The deficit model represents “first-order thinking” about science/society relations, says Alan Irwin, dean of research at Copenhagen Business School, while the American Academy of Sciences proposal—with its bottom-up thrust toward building dialogue, trust and ultimately consensus—is of the second order. Irwin argues that third-order thinking— characterized by full consideration of issues and policy by all stakeholders and informed by science—is still lacking.
Media is event driven, science is a process; communicating the constancy of scientific uncertainty is an enormous challenge. A National Academies report on climate change recommends engagement—“iterative dialogues” between scientists and stakeholders—as optimal. “Perhaps the best role for scientists is to think of themselves not as communicators but as conveners and facilitators,” says Matthew Nisbet, associate professor in American University’s School of Communications
With the fragmentation of established media and the ascent of digital and social technologies, media literacy becomes paramount for scientific communicators. One observer likened the state of scientific public discussion to “waves in a shallow pan” with “a lot of sloshing and not much depth.” As print media recedes, scientists can bypass former intermediaries and use the Internet, blogs and social media sites to communicate directly with various publics. Global warming “dismissives” are a small minority but wield disproportionate influence through adept use of new technologies. By striking early and digitally, scientists can set the narrative agenda for others to follow. The shrinking resources of most news organizations preclude serious enterprise reporting.

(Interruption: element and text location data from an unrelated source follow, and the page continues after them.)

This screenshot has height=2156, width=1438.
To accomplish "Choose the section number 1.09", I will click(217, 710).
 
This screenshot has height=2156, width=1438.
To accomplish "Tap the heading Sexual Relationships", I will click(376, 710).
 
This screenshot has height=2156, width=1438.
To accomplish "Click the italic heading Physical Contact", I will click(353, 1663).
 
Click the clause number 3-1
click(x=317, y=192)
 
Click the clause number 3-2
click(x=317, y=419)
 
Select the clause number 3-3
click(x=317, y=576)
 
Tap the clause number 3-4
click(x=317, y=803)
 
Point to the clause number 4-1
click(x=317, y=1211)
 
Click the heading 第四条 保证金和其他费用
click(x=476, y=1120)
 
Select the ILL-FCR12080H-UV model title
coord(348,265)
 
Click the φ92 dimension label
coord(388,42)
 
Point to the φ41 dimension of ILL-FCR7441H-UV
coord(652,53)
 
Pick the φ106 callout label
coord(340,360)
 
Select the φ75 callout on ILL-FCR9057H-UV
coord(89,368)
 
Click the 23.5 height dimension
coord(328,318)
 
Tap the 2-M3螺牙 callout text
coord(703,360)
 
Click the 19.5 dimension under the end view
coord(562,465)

The onus is on science to be more anticipatory. When science spills over into the public space, organizations must proactively communicate messages stressing personal relevance and common shared values or risk ceding the stage to rivals and competing interests that may couch developments in terms of conflict, complexity or uncertainty.
Lewenstein has two tips for lab managers:
- Collaborate and pool resources to hire a professional communicator to work with local schools, museums and media. “Every lab says we’ll spend our money to build a good website. The world doesn’t need more websites.”
- "Don't cite the idea you are in a social world. Recognize it and work with it."